1 Petrus, een apostel van Jezus Christus, aan de vreemdelingen in de verstrooiing in Pontus, Galatië, Kappadocië, Asia en Bithynië,
2 uitverkoren overeenkomstig de voorkennis van God de Vader, door de heiliging van de Geest, tot gehoorzaamheid en besprenkeling met het bloed van Jezus Christus: moge genade en vrede voor u vermeerderd worden.
3 Geprezen zij de God en Vader van onze Heere Jezus Christus, Die ons, overeenkomstig Zijn grote barmhartigheid, opnieuw geboren deed worden tot een levende hoop, door de opstanding van Jezus Christus uit de doden,
4 tot een onvergankelijke, onbevlekte en onverwelkbare erfenis, die in de hemelen bewaard wordt voor u.
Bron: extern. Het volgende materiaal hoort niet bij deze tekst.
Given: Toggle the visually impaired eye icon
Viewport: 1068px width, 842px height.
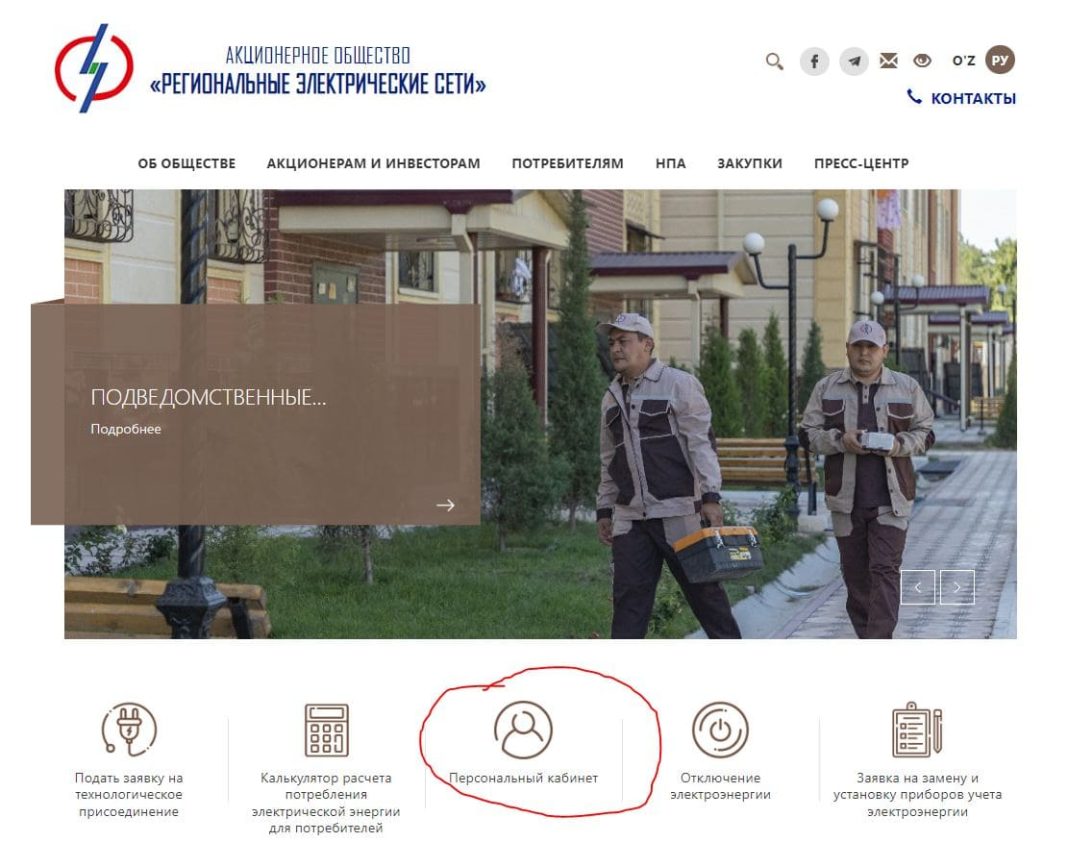Looking at the screenshot, I should [x=922, y=62].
5 U wordt immers door de kracht van God bewaakt door het geloof tot de zaligheid, die gereedligt om geopenbaard te worden in de laatste tijd.
6 Daarin verheugt u zich, ook al wordt u nu voor een korte tijd – als het nodig is – bedroefd door allerlei verzoekingen,
7 opdat de beproeving van uw geloof – die van groter waarde is dan die van goud, dat vergaat en door het vuur beproefd wordt – mag blijken te zijn tot lof en eer en heerlijkheid, bij de openbaring van Jezus Christus.
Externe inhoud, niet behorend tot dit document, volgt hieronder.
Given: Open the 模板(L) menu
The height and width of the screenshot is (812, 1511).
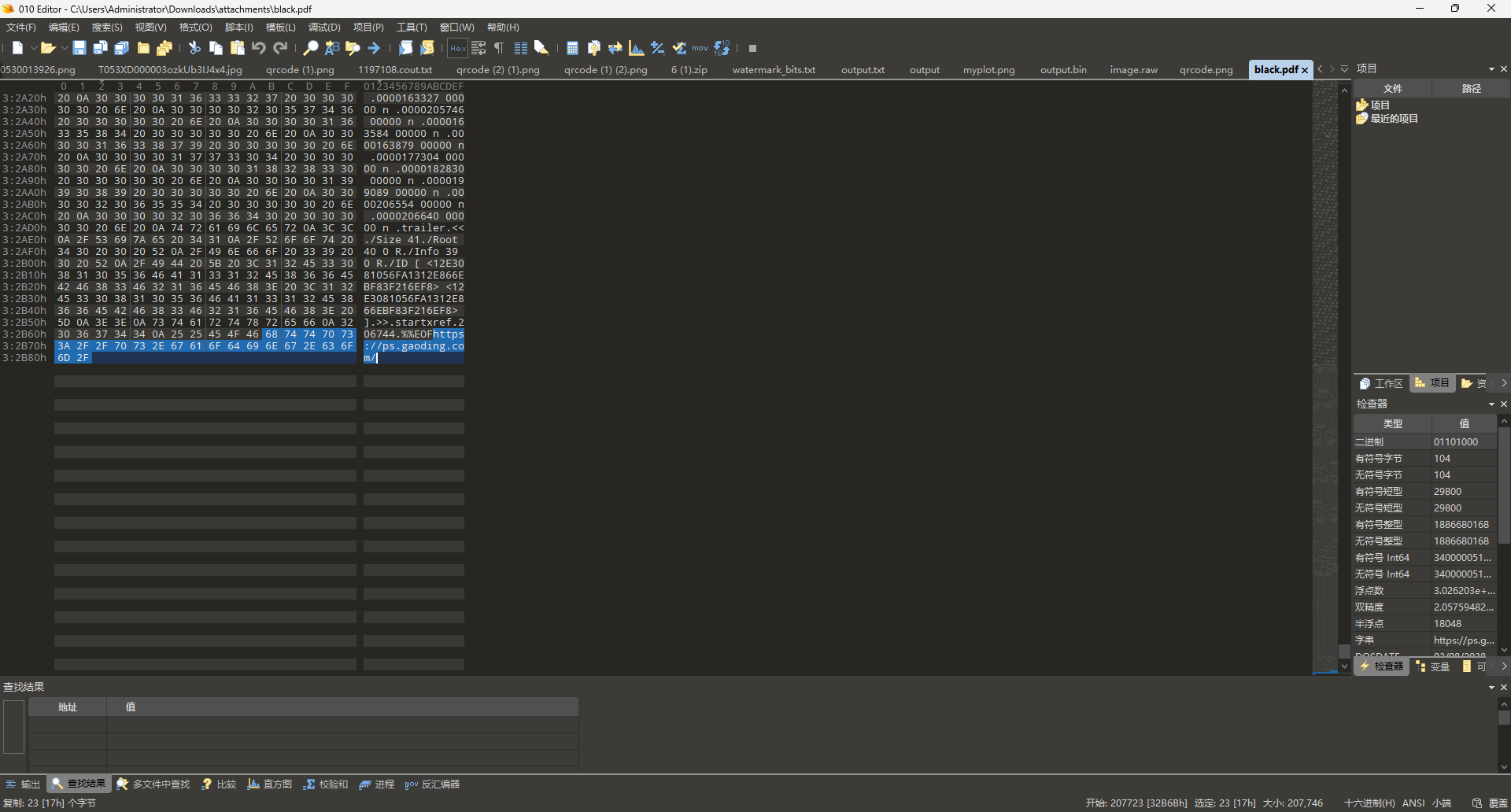Looking at the screenshot, I should 280,28.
8 Hoewel u Hem niet gezien hebt, hebt u Hem toch lief. Hoewel u Hem nu niet ziet, maar gelooft, verheugt u zich met een onuitsprekelijke en heerlijke vreugde,
9 en verkrijgt u het einddoel van uw geloof, namelijk de zaligheid van uw zielen.
10 Naar deze zaligheid hebben de profeten, die geprofeteerd hebben over de genade die aan u bewezen is, gezocht en gespeurd.
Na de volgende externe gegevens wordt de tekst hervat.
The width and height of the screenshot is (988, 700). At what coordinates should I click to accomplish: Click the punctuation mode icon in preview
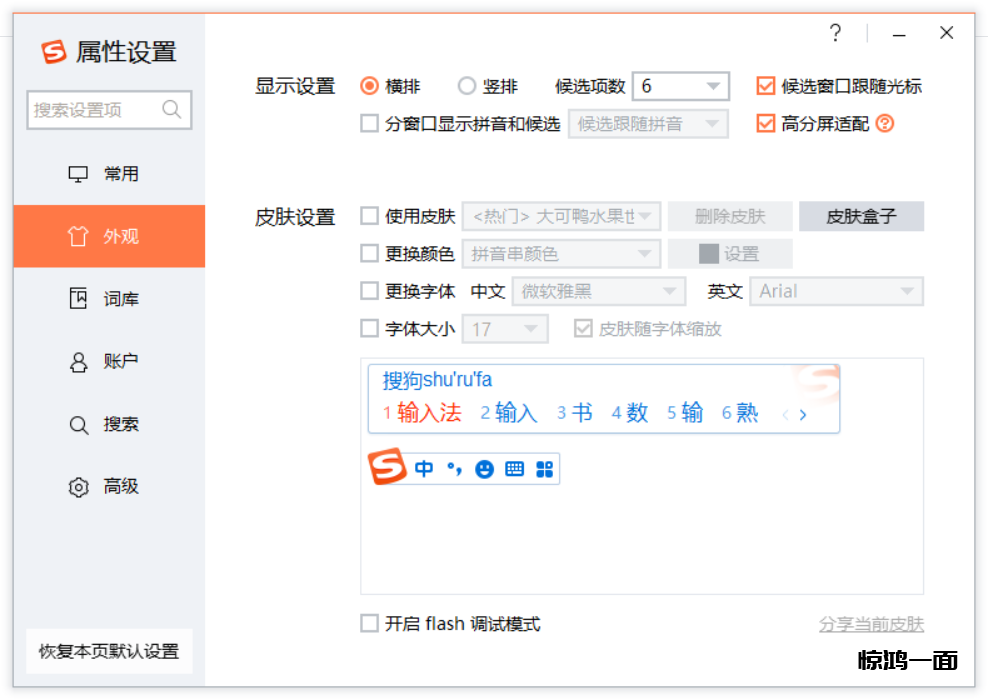coord(455,468)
11 Zij onderzochten op welke en wat voor tijd de Geest van Christus, Die in hen was, doelde, toen Hij tevoren getuigde van het lijden dat op Christus komen zou, en ook van de heerlijkheid daarna.
12 Aan hen werd geopenbaard dat zij niet zichzelf, maar ons dienden in de dingen die u nu verkondigd zijn door hen die u het Evangelie verkondigd hebben door de Heilige Geest, Die vanuit de hemel gezonden is; dingen, waarin de engelen begerig zijn zich te verdiepen.